* **Provided entries**

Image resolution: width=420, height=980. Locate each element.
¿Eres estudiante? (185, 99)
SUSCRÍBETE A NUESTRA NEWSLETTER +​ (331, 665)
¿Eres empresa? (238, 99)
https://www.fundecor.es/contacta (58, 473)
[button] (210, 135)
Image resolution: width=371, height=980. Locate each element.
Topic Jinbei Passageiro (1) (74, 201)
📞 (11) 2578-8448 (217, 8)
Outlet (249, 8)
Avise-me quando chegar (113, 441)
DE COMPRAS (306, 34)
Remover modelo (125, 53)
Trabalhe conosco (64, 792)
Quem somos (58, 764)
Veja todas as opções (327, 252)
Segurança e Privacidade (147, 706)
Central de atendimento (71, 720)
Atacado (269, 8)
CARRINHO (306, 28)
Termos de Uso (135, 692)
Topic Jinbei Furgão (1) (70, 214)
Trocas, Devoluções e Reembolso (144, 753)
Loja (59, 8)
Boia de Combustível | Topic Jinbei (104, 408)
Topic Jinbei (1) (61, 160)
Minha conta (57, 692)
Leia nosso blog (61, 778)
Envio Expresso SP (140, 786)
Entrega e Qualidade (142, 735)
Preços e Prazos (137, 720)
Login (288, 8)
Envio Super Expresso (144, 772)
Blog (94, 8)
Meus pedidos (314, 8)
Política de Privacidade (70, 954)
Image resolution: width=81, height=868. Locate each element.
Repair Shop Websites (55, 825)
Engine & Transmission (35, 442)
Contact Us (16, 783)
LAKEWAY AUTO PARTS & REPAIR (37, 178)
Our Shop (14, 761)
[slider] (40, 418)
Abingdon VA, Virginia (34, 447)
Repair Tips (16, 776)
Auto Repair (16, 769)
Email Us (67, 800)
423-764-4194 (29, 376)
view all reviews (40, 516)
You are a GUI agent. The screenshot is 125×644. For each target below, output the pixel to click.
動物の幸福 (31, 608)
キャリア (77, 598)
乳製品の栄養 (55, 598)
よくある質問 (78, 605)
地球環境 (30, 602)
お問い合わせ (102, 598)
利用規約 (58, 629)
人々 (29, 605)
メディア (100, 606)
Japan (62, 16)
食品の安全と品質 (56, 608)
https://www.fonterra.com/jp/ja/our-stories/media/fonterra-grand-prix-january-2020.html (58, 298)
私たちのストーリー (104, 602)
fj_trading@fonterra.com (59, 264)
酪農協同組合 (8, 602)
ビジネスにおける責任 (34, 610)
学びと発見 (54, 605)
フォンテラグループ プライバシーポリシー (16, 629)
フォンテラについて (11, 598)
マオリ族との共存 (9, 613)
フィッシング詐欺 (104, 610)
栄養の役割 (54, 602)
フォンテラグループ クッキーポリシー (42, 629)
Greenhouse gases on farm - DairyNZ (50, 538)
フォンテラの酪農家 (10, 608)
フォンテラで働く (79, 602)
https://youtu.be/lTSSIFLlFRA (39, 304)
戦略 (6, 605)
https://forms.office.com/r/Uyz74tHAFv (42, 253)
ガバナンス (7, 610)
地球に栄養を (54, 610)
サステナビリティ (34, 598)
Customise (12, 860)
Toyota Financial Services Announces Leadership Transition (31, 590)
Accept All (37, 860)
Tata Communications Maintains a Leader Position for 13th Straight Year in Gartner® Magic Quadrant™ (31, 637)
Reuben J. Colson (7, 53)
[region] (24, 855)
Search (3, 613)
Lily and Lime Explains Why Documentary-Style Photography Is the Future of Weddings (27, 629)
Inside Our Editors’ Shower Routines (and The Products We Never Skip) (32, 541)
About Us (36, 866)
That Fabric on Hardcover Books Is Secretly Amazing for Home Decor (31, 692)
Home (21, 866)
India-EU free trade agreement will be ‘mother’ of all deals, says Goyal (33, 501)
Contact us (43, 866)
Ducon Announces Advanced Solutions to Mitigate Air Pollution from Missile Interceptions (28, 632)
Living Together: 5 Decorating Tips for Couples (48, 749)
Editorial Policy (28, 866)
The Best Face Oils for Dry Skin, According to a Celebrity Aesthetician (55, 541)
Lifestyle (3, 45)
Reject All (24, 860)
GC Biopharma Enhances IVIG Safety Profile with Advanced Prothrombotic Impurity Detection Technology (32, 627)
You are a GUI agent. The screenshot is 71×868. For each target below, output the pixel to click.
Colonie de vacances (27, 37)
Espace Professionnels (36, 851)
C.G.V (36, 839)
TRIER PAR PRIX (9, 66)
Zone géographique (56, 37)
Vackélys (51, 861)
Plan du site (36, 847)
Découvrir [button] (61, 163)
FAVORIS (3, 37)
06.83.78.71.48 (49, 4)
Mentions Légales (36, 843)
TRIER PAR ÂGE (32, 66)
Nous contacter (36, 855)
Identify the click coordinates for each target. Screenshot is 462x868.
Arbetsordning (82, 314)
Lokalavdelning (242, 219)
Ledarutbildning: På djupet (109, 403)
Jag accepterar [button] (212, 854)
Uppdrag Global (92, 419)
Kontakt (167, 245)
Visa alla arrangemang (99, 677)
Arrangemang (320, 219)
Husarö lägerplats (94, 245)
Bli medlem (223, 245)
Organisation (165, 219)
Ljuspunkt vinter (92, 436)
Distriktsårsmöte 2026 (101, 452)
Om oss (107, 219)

* **What is needed**
Pick out each line of the data above that contains the string "width", and copy those lines in full. Case matters when matching.

* **Output**
Image resolution: width=420, height=980. Locate each element.
Image resolution: width=371, height=980. Locate each element.
Image resolution: width=81, height=868. Locate each element.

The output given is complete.